Bagaimana Cara I’tikaf

MUI Menjawab | Jumat, 07 Mei 2021 - 10:17 WIB

 

Pertanyaan:
Apa yang dikatakan I’tikaf, hukum, hikmah, keutamaan, syarat-syarat, yang disunatkan dan yang membatalkan I’tikaf itu?
Dari: 08136576XXXX


Jawaban :
Perkataan I’tikaf berasal dari kata kerja A’kafa yang artinya berhenti. Dan adapun I’tikaf menurut istilah syariah ialah berhenti atau duduk di dalam masjid, baik di waktu siang maupun di malam hari, dengan niat beribadah atau mendekatkan diri kepada Allah SWT.

Jadi I’tikaf itu memisahkan diri dari masyarakat orang ramai, yang menyendiri dalam masjid. Di dalam masjid ia memusatkan diri dengan penuh ingatan dan perhatian kepada Allah SWT.

Hal ini sesuai dengan firman Allah dalam surat Al-Bagarah ayat 187, sebagai berikut yang artinya: Dan janganlah kamu campuri istri-istrimu itu sementara kamu sedang beri’tikaf di masjid.

Beri’tikaf di dalam masjid terutama mengerjakan salat wajib berjamaah, salat-salat sunat baik muakad atau hajat, berzikir membaca Alquran, dan beri’tikaf itu di bulan puasa.

Dan menurut riwayat Buchari dari Abu Said bahwa Nabi bersabda yang artinya:  Barang siapa yang hendak beri’tikaf bersamaku hendak ia melakukannya pada sepuluh yang akhir.

Adapun hukum I’tikaf itu adalah sunat. Selain dari itu, memang adapula I’tikaf yang wajib hukumnya, yaitu apabila seseorang itu bernazar akan melakukan I’tikaf. Seperti jika dia umpamanya mendapat suatu nikmat atau lepas dari suatu malapetaka.
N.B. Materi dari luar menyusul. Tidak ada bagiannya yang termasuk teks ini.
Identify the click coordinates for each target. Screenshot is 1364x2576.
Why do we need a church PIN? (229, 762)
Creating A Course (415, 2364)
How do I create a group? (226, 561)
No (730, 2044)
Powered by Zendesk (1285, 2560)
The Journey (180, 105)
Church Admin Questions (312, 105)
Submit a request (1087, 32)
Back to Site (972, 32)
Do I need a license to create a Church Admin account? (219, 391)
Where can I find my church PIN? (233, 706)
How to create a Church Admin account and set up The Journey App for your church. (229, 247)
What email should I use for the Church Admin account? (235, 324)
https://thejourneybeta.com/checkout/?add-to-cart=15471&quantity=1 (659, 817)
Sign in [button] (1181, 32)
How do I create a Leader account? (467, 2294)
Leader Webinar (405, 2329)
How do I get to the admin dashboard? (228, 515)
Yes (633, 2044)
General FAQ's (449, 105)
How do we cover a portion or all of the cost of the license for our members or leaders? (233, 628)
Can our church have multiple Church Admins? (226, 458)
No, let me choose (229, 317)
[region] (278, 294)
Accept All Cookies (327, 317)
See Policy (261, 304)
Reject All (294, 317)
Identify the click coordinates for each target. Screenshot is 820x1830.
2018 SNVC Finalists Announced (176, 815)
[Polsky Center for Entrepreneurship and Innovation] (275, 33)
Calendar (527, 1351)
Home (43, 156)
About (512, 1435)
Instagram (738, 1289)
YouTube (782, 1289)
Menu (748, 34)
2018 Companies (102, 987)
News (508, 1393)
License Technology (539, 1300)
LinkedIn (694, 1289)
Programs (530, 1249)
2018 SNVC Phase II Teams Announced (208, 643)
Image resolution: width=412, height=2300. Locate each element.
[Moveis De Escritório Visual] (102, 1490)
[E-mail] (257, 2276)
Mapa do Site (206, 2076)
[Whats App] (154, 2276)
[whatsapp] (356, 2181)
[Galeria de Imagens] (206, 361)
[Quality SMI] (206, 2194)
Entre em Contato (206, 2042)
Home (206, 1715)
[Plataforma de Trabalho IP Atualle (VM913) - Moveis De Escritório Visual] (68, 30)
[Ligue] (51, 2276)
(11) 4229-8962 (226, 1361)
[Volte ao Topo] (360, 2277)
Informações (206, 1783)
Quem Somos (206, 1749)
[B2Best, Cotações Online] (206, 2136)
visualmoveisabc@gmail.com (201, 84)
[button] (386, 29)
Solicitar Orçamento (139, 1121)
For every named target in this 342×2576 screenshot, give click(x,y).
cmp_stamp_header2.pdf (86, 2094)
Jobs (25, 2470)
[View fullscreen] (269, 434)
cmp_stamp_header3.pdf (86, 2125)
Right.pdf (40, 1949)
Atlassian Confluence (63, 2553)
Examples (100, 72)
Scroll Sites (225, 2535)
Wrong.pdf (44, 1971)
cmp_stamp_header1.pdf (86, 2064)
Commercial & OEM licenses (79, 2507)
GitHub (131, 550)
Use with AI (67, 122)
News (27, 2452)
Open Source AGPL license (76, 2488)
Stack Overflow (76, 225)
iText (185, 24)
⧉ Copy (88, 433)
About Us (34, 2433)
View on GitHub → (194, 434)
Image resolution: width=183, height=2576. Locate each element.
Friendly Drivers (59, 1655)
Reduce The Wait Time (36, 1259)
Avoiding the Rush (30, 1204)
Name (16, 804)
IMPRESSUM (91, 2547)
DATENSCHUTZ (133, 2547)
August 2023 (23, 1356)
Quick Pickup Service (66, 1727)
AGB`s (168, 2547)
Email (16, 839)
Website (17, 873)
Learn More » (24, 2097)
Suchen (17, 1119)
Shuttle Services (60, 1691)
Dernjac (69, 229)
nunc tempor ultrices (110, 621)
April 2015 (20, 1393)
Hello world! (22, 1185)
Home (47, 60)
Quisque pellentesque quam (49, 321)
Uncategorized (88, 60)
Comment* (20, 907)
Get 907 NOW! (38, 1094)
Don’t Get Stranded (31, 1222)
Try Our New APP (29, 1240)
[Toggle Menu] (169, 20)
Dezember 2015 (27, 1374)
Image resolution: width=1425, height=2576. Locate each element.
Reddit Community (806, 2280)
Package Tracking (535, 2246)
Mengenai hikmahnya melakukan I’tikaf itu, terutama pada sepuluh hari yang terakhir di bulan Ramadan adalah untuk memutuskan hubungan dengan persolaan-persoalan hidup duniawi yang selalu menggoda dan membimbangkan. Kemudian memusatkan/ mengonsentrasikan pikiran kepada Tuhan. Karena I’tikaf itu memusatkan pikiran kepada Allah. Terutama memohon ampunannya, karena akhir Ramadan itu terdapat malam berkah yaitu malam Lailatul Qadar.

 Syarat-Syarat I’tikaf:


Orang yang beri’tikaf itu syaratnya hendaklah ia seorang muslim yang mumaiyiz, suci dari junub, haid, dan nifas. Dengan demikian tidaklah sah bila dilakukan oleh orang kafir, anak kecil yang mumaiyiz, orang junub, perempuan yang dalam haid atau nifas.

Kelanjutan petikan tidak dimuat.